Netflix’s Business model
With no ads, Netflix’s Business model relies on customers who subscribe to their service for the long run. The happier the customers are, the longer they stay subscribed to the service.
This is why it is central to Netflix’s business to identify and analyze factors that impact the viewer’s enjoyment.
Factors impacting customers enjoyment
Since in the early days, Netflix captures viewers’ enjoyment through rating given to the shows/Movies.
As streaming video becomes primary focus many more data points become available, giving insight into the customers.
The data points include…
Time of day something was watched.
User age and gender (based on individual logins)
Time spent selecting movies
How often a movie or program was paused/resume
Netflix predicts “Perfect situation”
Using all the above data points Netflix’s Data Scientist & Engineers build models to predict “perfect situation” in which, customers continuously receiving the programs they enjoy.
To do so, it assigns users to 3–5 different clusters among more than 1300 clusters, based on their viewing preferences.
Data-Driven categorization of movies
Using Data Science techniques, Netflix Service created 76,897 unique ways to describe types of movies.
These are called “alt-genres” which is what leads to Netflix’s Scarily specific movie/show suggestions(e.g. “Movie like: The Heart of Christmas”)
clearly they go beyond the classical categories like drama,sci-fi, and comedy.
Cover Image Personalization
As you observed that all users have different cover pages based on their movie preferences also it may change with time.
This is the most important thing which Netflix does for brings more new viewers.
Netflix models the shows’ cover image on the colors and styles for successful similarly tagged programs.

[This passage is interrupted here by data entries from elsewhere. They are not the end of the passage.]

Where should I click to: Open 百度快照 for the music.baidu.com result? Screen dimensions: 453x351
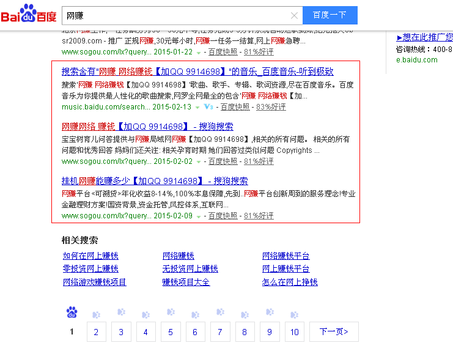235,107
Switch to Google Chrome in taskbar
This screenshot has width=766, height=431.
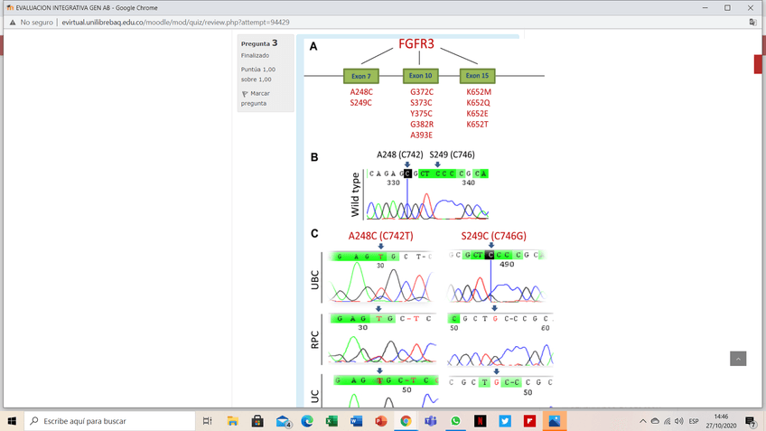click(x=406, y=421)
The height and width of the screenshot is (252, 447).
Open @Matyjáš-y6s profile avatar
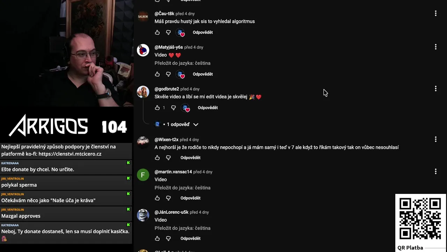point(143,50)
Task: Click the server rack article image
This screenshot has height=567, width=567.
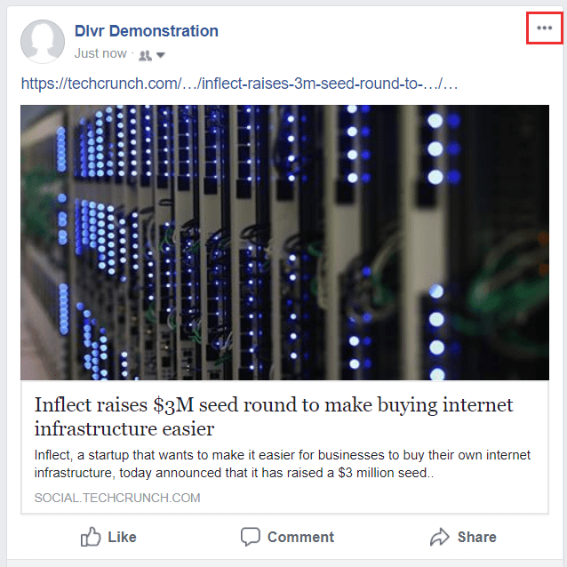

Also, they try with different versions of cover images to find out which one is more effective for the user.
Approach to achieve
Netflix’s recommendation engine is powered by machine learning algorithms. Traditionally, we collect a batch of data on how our members use the service. Then we run a new machine learning algorithm on this batch of data. Next, we test this new algorithm against the current production system through an A/B test. An A/B test helps us see if the new algorithm is better than our current production system by trying it out on a random subset of members. Members in group A get the current product experience while members in group B get the new algorithm. If members in group B have higher engagement with Netflix, then we roll-out the new algorithm to the entire member population. Unfortunately, this batch approach incurs regret: many members over a long period of time did not benefit from the better experience. This is illustrated in the figure below.
Netflix disrupted the TV industry using Data Science to provide viewers with exactly the content they want.